## The request
Show each line of the records below that contains the string "width", matching its case exactly.

## Start Recorded data

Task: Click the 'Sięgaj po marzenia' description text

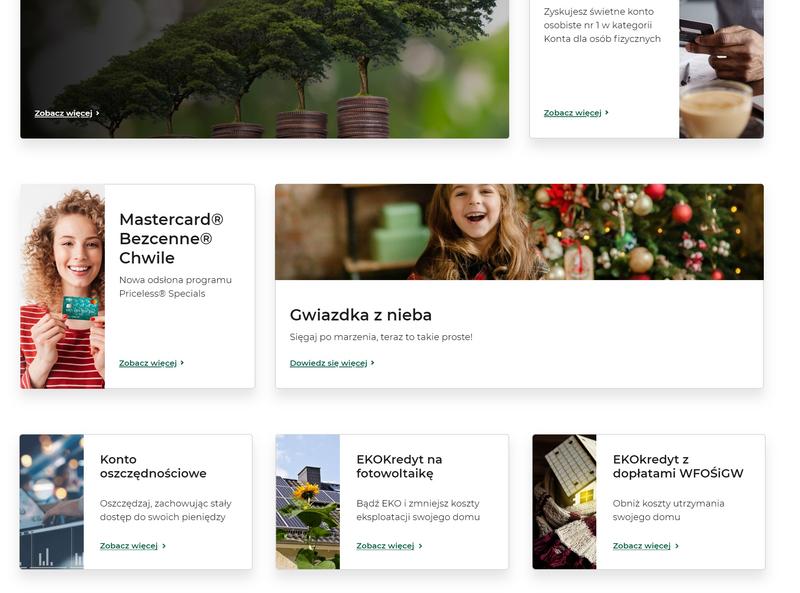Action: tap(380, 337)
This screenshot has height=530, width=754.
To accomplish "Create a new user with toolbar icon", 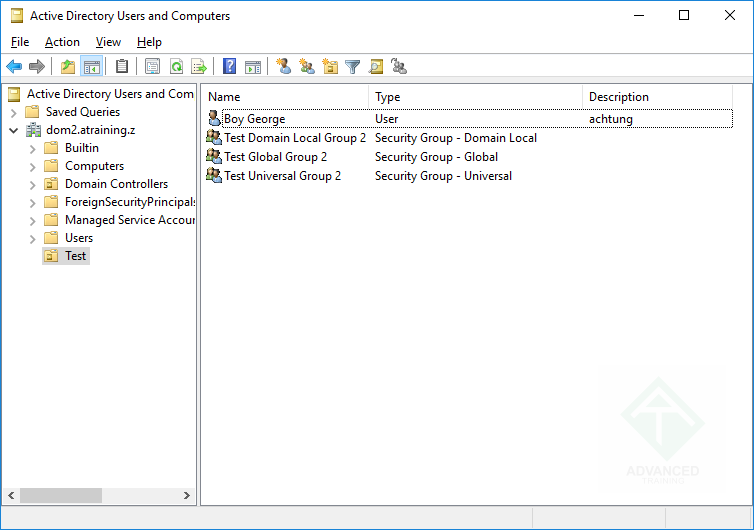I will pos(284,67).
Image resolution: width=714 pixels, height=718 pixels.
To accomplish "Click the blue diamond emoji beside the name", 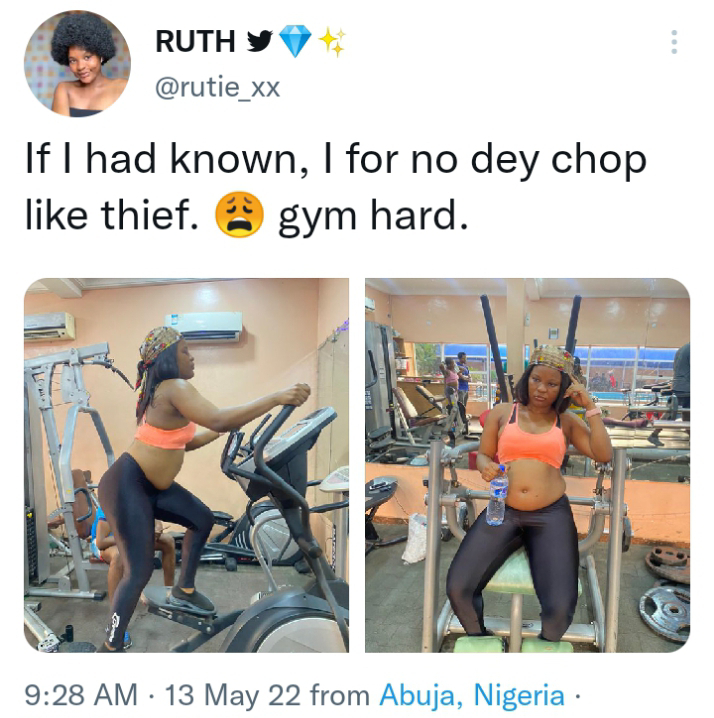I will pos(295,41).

## End Recorded data

## Written response
This screenshot has height=530, width=754.
Image resolution: width=714 pixels, height=718 pixels.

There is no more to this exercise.